- EXERCISE BRIEF
Could you set down all of the data again, exactly as it stands?

Data records:
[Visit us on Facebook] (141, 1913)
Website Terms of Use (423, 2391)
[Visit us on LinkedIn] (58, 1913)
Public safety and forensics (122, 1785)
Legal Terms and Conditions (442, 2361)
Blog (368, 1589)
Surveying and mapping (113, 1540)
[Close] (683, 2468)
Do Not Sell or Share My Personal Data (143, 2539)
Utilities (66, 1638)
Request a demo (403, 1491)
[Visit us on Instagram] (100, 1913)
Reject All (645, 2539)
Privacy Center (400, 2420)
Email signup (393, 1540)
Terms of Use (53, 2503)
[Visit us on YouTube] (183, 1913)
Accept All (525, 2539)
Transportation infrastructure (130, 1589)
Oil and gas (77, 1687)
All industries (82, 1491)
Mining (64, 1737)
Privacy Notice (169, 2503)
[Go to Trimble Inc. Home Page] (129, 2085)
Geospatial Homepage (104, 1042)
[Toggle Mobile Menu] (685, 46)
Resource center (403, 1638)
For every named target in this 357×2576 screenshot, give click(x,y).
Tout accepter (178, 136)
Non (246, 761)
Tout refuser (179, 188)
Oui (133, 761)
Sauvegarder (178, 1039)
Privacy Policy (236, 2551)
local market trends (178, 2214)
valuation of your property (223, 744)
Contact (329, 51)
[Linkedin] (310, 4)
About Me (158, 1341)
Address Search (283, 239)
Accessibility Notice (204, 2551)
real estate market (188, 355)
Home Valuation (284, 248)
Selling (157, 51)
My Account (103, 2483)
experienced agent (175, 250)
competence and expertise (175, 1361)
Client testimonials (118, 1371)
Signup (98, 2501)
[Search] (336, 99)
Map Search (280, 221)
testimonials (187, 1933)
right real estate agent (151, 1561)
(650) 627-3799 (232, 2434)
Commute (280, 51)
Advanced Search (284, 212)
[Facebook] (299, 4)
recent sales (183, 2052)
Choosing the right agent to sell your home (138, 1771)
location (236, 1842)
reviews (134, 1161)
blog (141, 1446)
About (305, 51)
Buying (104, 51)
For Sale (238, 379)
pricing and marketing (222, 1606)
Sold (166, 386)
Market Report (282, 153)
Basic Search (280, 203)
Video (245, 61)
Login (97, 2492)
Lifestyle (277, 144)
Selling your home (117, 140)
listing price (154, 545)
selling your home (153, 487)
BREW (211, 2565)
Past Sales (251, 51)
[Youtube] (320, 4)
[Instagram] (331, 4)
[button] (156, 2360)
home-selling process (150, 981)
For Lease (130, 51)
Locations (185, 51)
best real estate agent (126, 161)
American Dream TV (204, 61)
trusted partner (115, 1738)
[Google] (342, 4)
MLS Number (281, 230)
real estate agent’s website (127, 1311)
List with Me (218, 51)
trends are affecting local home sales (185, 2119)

- PROBLEM SOLUTION
[Visit us on Facebook] (141, 1913)
Website Terms of Use (423, 2391)
[Visit us on LinkedIn] (58, 1913)
Public safety and forensics (122, 1785)
Legal Terms and Conditions (442, 2361)
Blog (368, 1589)
Surveying and mapping (113, 1540)
[Close] (683, 2468)
Do Not Sell or Share My Personal Data (143, 2539)
Utilities (66, 1638)
Request a demo (403, 1491)
[Visit us on Instagram] (100, 1913)
Reject All (645, 2539)
Privacy Center (400, 2420)
Email signup (393, 1540)
Terms of Use (53, 2503)
[Visit us on YouTube] (183, 1913)
Accept All (525, 2539)
Transportation infrastructure (130, 1589)
Oil and gas (77, 1687)
All industries (82, 1491)
Mining (64, 1737)
Privacy Notice (169, 2503)
[Go to Trimble Inc. Home Page] (129, 2085)
Geospatial Homepage (104, 1042)
[Toggle Mobile Menu] (685, 46)
Resource center (403, 1638)
For every named target in this 357×2576 screenshot, give click(x,y).
Tout accepter (178, 136)
Non (246, 761)
Tout refuser (179, 188)
Oui (133, 761)
Sauvegarder (178, 1039)
Privacy Policy (236, 2551)
local market trends (178, 2214)
valuation of your property (223, 744)
Contact (329, 51)
[Linkedin] (310, 4)
About Me (158, 1341)
Address Search (283, 239)
Accessibility Notice (204, 2551)
real estate market (188, 355)
Home Valuation (284, 248)
Selling (157, 51)
My Account (103, 2483)
experienced agent (175, 250)
competence and expertise (175, 1361)
Client testimonials (118, 1371)
Signup (98, 2501)
[Search] (336, 99)
Map Search (280, 221)
testimonials (187, 1933)
right real estate agent (151, 1561)
(650) 627-3799 (232, 2434)
Commute (280, 51)
Advanced Search (284, 212)
[Facebook] (299, 4)
recent sales (183, 2052)
Choosing the right agent to sell your home (138, 1771)
location (236, 1842)
reviews (134, 1161)
blog (141, 1446)
About (305, 51)
Buying (104, 51)
For Sale (238, 379)
pricing and marketing (222, 1606)
Sold (166, 386)
Market Report (282, 153)
Basic Search (280, 203)
Video (245, 61)
Login (97, 2492)
Lifestyle (277, 144)
Selling your home (117, 140)
listing price (154, 545)
selling your home (153, 487)
BREW (211, 2565)
Past Sales (251, 51)
[Youtube] (320, 4)
[Instagram] (331, 4)
[button] (156, 2360)
home-selling process (150, 981)
For Lease (130, 51)
Locations (185, 51)
best real estate agent (126, 161)
American Dream TV (204, 61)
trusted partner (115, 1738)
[Google] (342, 4)
MLS Number (281, 230)
real estate agent’s website (127, 1311)
List with Me (218, 51)
trends are affecting local home sales (185, 2119)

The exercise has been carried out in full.